GRAZING PADDOCKS according to how many leaves grass plants have has resulted in more grass for silage, boosted production from grazing and helped cut fertiliser inputs, says milk producer Andrew Farrant.
He began using the three-leaf system (see panel) in 2003, one week after hosting an MDC meeting at which Australian extension officer Frank Tyndall explained the theory that a ryegrass tiller only ever grew three green leaves. At this stage, the plant is top quality in terms of sugar, nitrate, minerals, starch and fibre. So counting leaves indicates when paddocks are ready to graze.
“I liked it because it was simple yet gives criteria for deciding when to graze,” says Mr Farrant, who runs 398 cows at Manor Farm, Abingdon.
“Historically, this has been a cost-conscious business, and when I added a spring-calving block to the autumn calving herd this doubled the complexity, as we have two grazing groups. So, I wanted a simple grazing system without the effort or conversion charts needed for a plate meter.”
Mr Farrant changed from set stocking to a rotational system in 1994 and installed cow tracks, which brought turnout forward a month to mid-March. As a result the 5984-litre herd produced 549 litres a cow more from grass.
By implementing the three-leaf system he was able to improve efficiency even more, he says. “I took on board the idea that the third leaf grows more than either the first or second leaf in the same time span. We”ve certainly seen that.
“We cut 15 acres more as silage in 2003 and had an embarrassment of grass last year, having to cut another 30 acres for silage because it grew ahead of us. Cows also produced another 327 litres a cow from grazed grass, bringing the total to 2356 litres a cow.”

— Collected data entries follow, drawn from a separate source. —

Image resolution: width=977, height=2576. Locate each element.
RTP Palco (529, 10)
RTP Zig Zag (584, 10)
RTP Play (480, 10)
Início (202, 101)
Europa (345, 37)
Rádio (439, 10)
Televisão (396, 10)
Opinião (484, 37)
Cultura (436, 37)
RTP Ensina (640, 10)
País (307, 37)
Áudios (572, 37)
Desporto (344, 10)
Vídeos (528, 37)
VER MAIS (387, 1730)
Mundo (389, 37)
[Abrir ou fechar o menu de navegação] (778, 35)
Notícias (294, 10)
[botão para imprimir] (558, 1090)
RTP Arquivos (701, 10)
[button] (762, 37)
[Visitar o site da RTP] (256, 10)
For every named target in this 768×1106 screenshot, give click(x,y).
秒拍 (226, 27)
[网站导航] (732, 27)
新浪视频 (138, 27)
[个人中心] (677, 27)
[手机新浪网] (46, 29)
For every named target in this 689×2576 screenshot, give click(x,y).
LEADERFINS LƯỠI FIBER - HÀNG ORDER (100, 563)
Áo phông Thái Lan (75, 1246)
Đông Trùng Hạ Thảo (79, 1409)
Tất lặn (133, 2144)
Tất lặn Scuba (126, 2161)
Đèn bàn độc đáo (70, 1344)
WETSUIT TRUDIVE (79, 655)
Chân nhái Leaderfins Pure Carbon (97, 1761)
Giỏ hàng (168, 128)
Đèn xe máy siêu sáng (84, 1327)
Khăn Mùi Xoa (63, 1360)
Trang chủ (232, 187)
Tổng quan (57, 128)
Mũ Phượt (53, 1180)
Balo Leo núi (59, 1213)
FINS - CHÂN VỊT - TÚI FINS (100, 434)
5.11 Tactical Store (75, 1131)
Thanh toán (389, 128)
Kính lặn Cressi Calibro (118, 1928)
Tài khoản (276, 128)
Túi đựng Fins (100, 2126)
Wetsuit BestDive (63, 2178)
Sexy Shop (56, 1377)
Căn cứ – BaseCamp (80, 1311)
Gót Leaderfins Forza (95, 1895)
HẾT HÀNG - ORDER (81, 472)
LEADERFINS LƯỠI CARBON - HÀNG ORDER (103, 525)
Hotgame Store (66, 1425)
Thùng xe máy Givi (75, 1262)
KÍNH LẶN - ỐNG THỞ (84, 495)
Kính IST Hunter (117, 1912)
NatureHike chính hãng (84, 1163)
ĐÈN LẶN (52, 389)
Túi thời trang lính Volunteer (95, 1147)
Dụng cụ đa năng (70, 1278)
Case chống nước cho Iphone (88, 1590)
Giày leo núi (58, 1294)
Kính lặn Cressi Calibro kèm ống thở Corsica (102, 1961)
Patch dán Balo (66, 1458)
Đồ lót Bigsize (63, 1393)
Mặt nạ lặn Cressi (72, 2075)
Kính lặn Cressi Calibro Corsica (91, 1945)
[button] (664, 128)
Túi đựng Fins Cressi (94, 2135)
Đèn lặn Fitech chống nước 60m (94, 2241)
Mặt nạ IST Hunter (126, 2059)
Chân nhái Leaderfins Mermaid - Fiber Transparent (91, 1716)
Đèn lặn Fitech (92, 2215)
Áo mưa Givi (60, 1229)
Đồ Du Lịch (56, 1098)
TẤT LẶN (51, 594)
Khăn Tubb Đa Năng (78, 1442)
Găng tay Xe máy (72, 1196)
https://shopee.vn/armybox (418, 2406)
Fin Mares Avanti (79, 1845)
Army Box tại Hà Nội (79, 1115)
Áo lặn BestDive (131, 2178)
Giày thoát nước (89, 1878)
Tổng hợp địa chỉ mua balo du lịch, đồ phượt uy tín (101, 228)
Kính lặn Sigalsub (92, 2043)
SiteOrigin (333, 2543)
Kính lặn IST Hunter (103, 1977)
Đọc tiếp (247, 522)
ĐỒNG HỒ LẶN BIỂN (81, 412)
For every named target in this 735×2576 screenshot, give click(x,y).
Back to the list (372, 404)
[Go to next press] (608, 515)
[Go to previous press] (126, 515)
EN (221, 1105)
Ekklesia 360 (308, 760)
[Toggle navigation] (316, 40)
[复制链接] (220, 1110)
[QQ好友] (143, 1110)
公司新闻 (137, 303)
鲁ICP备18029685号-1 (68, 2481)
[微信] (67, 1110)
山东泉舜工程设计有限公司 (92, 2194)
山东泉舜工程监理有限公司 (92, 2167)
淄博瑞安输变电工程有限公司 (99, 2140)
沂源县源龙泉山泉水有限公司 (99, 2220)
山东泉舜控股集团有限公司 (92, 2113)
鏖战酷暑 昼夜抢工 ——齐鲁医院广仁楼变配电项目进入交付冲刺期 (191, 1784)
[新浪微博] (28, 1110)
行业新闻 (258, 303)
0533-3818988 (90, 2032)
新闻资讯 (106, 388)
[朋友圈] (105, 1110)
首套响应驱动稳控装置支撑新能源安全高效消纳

Mr Farrant counts leaves when gathering cows for milking or moving fences for the next grazing. He multiplies the leaf appearance rate (LAR) – the number of days it takes for a new leaf to appear – by three to set the rotation length. This ensures each paddock is grazed when it has three leaves.
“In the past two years, the range in LAR has been from eight days in May/June giving a rotation length of 24 days to just over 30 days in winter, a 90-day rotation.”
Dividing grazing area by rotation length gives the number of hectares needed to feed cows. Each paddock is 4-6ha (10-15 acres) split into 3-4 grazings allocated after each milking.
Mr Farrant says his only difficulty is getting cows to graze down to 5cm, particularly when grass growth is fast in May and June. “At three leaves, grass is taller than most producers like to see and to get it down to 5cm is hard. On a wet day, some gets trampled.”
But the three-leaf system uses mowing to rectify grazing mistakes. Last year he topped some paddocks down to 5cm and mowed others ahead of cows. Grass was left for a 24-hour wilt and cows cleared it up.
Feeding supplements also takes pressure off grass. Spring calvers are fed up to 10kg a head of maize silage and 4kg a head of a cereal blend to maintain cow fertility, but Mr Farrant says manipulating this helps grass growth.
“The three-leaf theory is that you can grow more grass using sunlight, so should be able to reduce fertiliser. We made savings because we had the confidence in grass growth to use less nitrogen on grazing in May and June. We cut out one 60 unit/acre application.”
This year he plans to reduce fertiliser again to cut costs and because he has fewer spring calvers. “We will apply 60 units/acre every six weeks instead of every four weeks.”
The simplicity of the system has kept him going and Mr Farrant has received encouragement from producers who contribute to a three-leaf discussion group via email.
“I”ve tried things because of the positive attitude of other producers. Three-leaf isn”t perfect, the aim is to graze at three leaves, but in practice sometimes it has to be 2-2.5. However, it is maximising herbage grown. I think we can grow more grass and expand cow numbers as a result.